Recovery fund aumenta l'interesse degli investitori per l'Europa


All’indomani dello storico accordo del Consiglio UE che ha dotato l’Europa di un Recovery fund da 750 miliardi di Euro, gli asset manager internazionali salutano con favore la decisione presa dai 27 Stati membri. Nonostante il pressing dei Paesi ‘frugali’ Austria, Olanda, Danimarca e Svezia abbia avuto l'effetto di diminuire rispetto al piano inziale la quota di sovvenzioni a 390 miliardi, il nuovo strumento rappresenta un’importante prima volta per forme di debito condiviso a livello comunitario. Inoltre a seguito dell’accordo, l’interesse degli investitori per l’Area euro è subito cresciuto, percepita ora come maggiormente stabile e sicura. 

Più Area euro nei portafogli

“Nel mercato obbligazionario, il Recovery fund ridurrà significativamente il rischio sovrano in Europa ed è positivo per il reddito fisso europeo in generale”, osserva Patrick Moonen, principal strategist di NN Investment Partners. Impatti positivi anche sul versante azionario, con un ulteriore restringimento del premio di rischio rispetto a quello statunitense: “i principali beneficiari saranno i mercati azionari periferici in generale e più specificamente il settore finanziario, grazie alla combinazione di spread più ristretti, migliori prospettive di crescita e basse valutazioni. Anche il settore delle utilities potrebbe beneficiarne grazie al focus sostenibile degli investimenti. Abbiamo già una preferenza per le azioni dell'Eurozona e la manterremo per il momento”, spiega Moonen.
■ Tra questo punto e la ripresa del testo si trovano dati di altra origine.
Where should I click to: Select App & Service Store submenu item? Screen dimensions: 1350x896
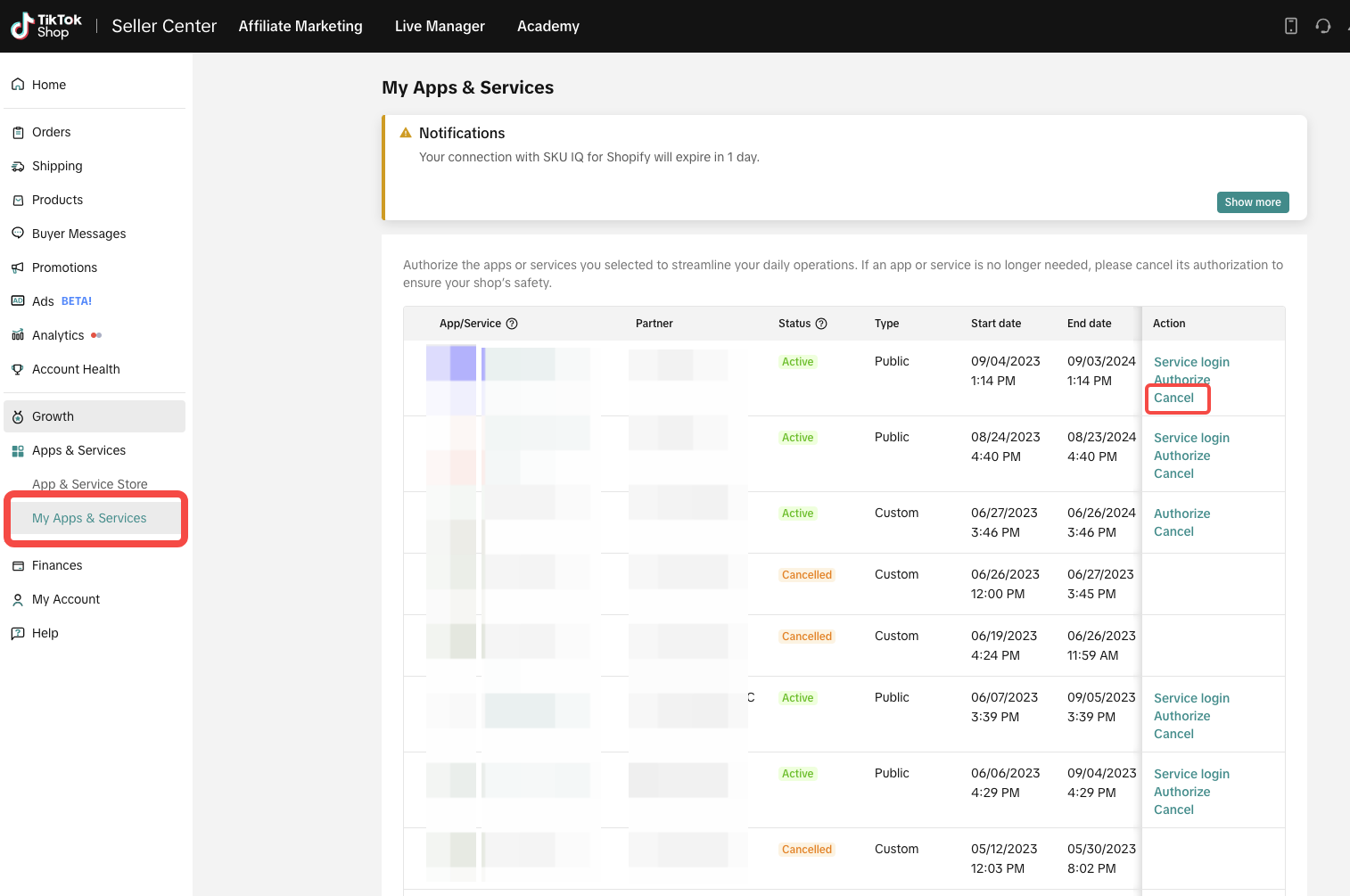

Con il recovery fund si è aggiunto lo strumento di sostegno fiscale per la ripresa che mancava a fianco delle misure della Banca centrale europea, che non è più l’unico giocatore. “La potente combinazione di politica monetaria e fiscale ha il potenziale - forse ora più che mai - di portare a performance economiche migliori nei prossimi anni”, commenta Anna Stupnytska, global macro economist, di Fidelity International. “Questi sviluppi costituiscono uno dei motivi alla base della nostra decisione di aumentare nei portafogli a rendimento assoluto il credit risk detenuto in Europa rispetto agli Stati Uniti. Tra le altre ragioni di questa decisione vi è il modo, molto efficace, in cui l'Europa sta gestendo la crisi di Covid-19 e anche perché ci aspettiamo che la BCE continui ad essere proattiva”, aggiunge Mohammed Kazmi, macro strategist e Fixed Income portfolio manager di Union Bancaire Privée (UBP).
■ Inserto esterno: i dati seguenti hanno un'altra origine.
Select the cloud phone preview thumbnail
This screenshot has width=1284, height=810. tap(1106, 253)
Da Amundi Didier Borowski, head of Global Views, Eric Brard, head of Fixed Income e Kasper Elmgreen, head of Equities, fanno notare che l'accordo è una risposta potente in grado di sostenere ulteriormente gli asset dell'UE e gli investimenti ESG. "La significativa allocazione di risorse per i progetti sul cambiamento climatico/ambientali dovrebbe contribuire a incentivare gli investimenti legati all'ESG sia nel reddito fisso, con il mercato dei green bond in crescita sia in termini di asset che di diversificazione, che in azioni", affermano. 
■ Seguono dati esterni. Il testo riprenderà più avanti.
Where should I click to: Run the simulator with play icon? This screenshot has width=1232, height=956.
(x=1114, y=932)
Italia principale beneficiario

L’Italia vedrà arrivare da Bruxelles circa 200 miliardi. È il principale beneficiario di un'intesa che per Kazmi  elimina i timori di una rottura all’interno dell’Area euro: “Ciò è di supporto sia per la valuta sia per gli spread periferici, come quelli sui BTP, dichiara l'esperto di UBP.  “Abbiamo avviato un forte sovrappeso nei titoli di Stato italiani a 10 anni. Gli spread si sono infatti ridotti e i rendimenti dei titoli periferici sono scesi in modo significativo”, aggiungono da NN IP.

Nell’entusiasmo generale, non mancano degli inviti a procedere con cautela. Secondo Gilles Moec, group chief economist di AXA Investment Managers è troppo presto per dire che la decisione è il primo passo verso un bilancio federale UE: “Le conclusioni del Consiglio chiariscono chiaramente che si tratta di un'iniziativa una tantum e considerata la difficoltà del processo, l'appetito per un maggior numero di cicli di lavoro sarà probabilmente scarso”, conclude Moec.